In early 2018, some fans in Ottawa had gradually become disillusioned with Melnyk's management style and perceived unwillingness to spend the money needed to build a championship-calibre team. This came after the Senators fell just one overtime goal shy of reaching the 2017 Stanley Cup Finals,[23] and resulted in pressure from the Senators' fanbase for a change in team ownership in 2018, which culminated in a crowdfunding campaign to pay for billboards to go up across Ottawa.[24] Despite the backlash, Melnyk often stated on the record that he had no intention of selling the franchise.[25]
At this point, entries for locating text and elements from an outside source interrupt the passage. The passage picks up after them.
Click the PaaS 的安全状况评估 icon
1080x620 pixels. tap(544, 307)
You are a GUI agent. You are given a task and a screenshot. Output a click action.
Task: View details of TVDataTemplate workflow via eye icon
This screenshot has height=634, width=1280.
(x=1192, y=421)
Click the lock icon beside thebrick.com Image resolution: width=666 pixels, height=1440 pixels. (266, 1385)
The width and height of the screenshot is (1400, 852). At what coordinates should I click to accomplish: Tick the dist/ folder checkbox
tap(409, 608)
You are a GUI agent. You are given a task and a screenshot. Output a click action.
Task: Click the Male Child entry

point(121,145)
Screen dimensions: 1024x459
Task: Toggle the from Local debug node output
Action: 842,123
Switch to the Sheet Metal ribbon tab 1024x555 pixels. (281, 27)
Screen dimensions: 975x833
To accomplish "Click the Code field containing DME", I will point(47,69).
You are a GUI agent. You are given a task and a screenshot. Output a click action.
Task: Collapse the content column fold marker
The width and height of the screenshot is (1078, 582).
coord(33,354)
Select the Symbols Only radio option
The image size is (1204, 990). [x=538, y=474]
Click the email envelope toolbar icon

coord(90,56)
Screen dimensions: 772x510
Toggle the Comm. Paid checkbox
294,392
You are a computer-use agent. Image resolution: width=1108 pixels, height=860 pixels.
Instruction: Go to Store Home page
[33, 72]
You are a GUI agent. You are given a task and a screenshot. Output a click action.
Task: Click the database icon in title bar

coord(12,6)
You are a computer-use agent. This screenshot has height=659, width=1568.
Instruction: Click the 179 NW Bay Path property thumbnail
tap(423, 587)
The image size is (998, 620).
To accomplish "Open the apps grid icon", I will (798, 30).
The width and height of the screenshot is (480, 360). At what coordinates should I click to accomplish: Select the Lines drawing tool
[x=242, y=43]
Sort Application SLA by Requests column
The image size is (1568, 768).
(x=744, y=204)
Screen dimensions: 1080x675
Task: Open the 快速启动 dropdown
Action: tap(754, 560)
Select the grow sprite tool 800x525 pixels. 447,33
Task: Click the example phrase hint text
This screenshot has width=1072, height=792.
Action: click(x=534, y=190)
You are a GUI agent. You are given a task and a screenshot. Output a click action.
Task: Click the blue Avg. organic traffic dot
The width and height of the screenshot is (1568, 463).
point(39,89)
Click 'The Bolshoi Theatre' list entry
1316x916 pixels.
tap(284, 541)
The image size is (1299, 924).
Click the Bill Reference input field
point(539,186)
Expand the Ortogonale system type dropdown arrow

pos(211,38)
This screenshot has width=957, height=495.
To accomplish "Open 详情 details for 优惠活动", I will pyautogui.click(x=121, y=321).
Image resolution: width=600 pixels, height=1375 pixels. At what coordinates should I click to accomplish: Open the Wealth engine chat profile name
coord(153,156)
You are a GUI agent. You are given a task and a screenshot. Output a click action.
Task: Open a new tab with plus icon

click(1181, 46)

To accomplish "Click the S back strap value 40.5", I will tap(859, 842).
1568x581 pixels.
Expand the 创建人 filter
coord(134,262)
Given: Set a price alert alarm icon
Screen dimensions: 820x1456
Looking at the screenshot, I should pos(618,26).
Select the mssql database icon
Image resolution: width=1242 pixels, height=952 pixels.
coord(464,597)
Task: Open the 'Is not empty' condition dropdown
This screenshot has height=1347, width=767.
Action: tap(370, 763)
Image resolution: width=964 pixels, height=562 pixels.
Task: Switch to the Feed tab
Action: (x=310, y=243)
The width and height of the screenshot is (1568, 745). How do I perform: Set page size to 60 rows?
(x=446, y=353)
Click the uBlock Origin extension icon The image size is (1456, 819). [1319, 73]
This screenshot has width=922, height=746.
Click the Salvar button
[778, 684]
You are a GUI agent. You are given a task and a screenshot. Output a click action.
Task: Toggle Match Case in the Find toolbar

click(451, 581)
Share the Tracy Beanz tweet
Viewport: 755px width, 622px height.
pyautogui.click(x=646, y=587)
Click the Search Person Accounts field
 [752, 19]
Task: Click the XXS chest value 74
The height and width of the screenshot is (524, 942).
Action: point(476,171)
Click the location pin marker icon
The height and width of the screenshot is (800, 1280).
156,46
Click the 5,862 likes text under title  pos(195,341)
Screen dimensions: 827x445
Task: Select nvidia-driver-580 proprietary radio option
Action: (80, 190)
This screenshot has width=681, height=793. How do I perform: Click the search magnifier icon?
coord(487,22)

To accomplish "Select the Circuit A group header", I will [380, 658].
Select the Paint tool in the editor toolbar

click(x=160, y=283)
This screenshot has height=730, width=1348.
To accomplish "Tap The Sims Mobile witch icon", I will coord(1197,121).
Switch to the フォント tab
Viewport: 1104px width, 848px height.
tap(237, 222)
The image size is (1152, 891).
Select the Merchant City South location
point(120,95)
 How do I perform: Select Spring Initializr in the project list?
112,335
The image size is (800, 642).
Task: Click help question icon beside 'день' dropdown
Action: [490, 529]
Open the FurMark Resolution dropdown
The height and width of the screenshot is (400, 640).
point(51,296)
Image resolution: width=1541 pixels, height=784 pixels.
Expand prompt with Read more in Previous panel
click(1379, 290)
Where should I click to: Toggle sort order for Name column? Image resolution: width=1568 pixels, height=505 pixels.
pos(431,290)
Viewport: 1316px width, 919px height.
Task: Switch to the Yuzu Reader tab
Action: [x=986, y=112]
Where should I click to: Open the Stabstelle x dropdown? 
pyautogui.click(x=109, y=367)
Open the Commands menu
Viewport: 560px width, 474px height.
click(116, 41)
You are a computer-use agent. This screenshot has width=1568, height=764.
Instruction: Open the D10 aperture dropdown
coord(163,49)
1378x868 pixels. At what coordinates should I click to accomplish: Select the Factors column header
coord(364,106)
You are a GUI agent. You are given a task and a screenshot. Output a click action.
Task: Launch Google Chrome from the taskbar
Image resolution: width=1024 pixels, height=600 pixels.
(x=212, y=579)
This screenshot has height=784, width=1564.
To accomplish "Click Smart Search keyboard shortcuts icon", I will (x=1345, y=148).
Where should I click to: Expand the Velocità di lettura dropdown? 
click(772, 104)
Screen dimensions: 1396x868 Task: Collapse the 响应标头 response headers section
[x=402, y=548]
On September 11, 2018, the Senators released a video online in which Melnyk outlined the franchise's plans for a rebuild. The video received considerable criticism from fans and media for its awkward presentation and for the owner's own characterization of his team as being "in the dumpster."[26] The relationship between Melnyk and Senators' fans further deteriorated at the 2019 trade deadline when the Senators traded away their leading scorers and remaining core players, Matt Duchene, Ryan Dzingel, and Mark Stone, all of whom were well liked in the community. Despite earlier promising to make every effort to re-sign the star players, Melnyk later contradicted himself when he was quoted as saying that trading away Mark Stone had been "[planned] for some time" as part of the rebuild.[27]


In November 2018, Melnyk was accused of being behind newly created and suspicious Twitter accounts began appearing, all of which praised Melnyk's performance while attacking his detractors. The Twitter accounts largely targeted certain writers who covered the Senators for local newspapers the Ottawa Citizen and Ottawa Sun, making similar claims that these writers had treated Melnyk unfairly. Speculation immediately arose that these were bot accounts and not real human beings. A subsequent investigation conducted by the Ottawa Citizen revealed that, although the bots could not be conclusively traced back to Melnyk, they were "created to launch a co-ordinated disinformation campaign and to attack media coverage of the Sens while lauding the team and its owner Eugene Melnyk".[28]

Belleville Senators[edit]

In 2016, the Ottawa Senators in partnership with the City of Belleville, Ontario announced that Melnyk purchased the American Hockey League (AHL) franchise which was currently located in Binghamton, New York, and that the team would relocate to Belleville, Ontario for the 2017–18 season. The team agreed on an eight-year lease to welcome the Belleville Senators to the city. The Belleville Senators are the Ottawa Senators' AHL affiliate team.[29]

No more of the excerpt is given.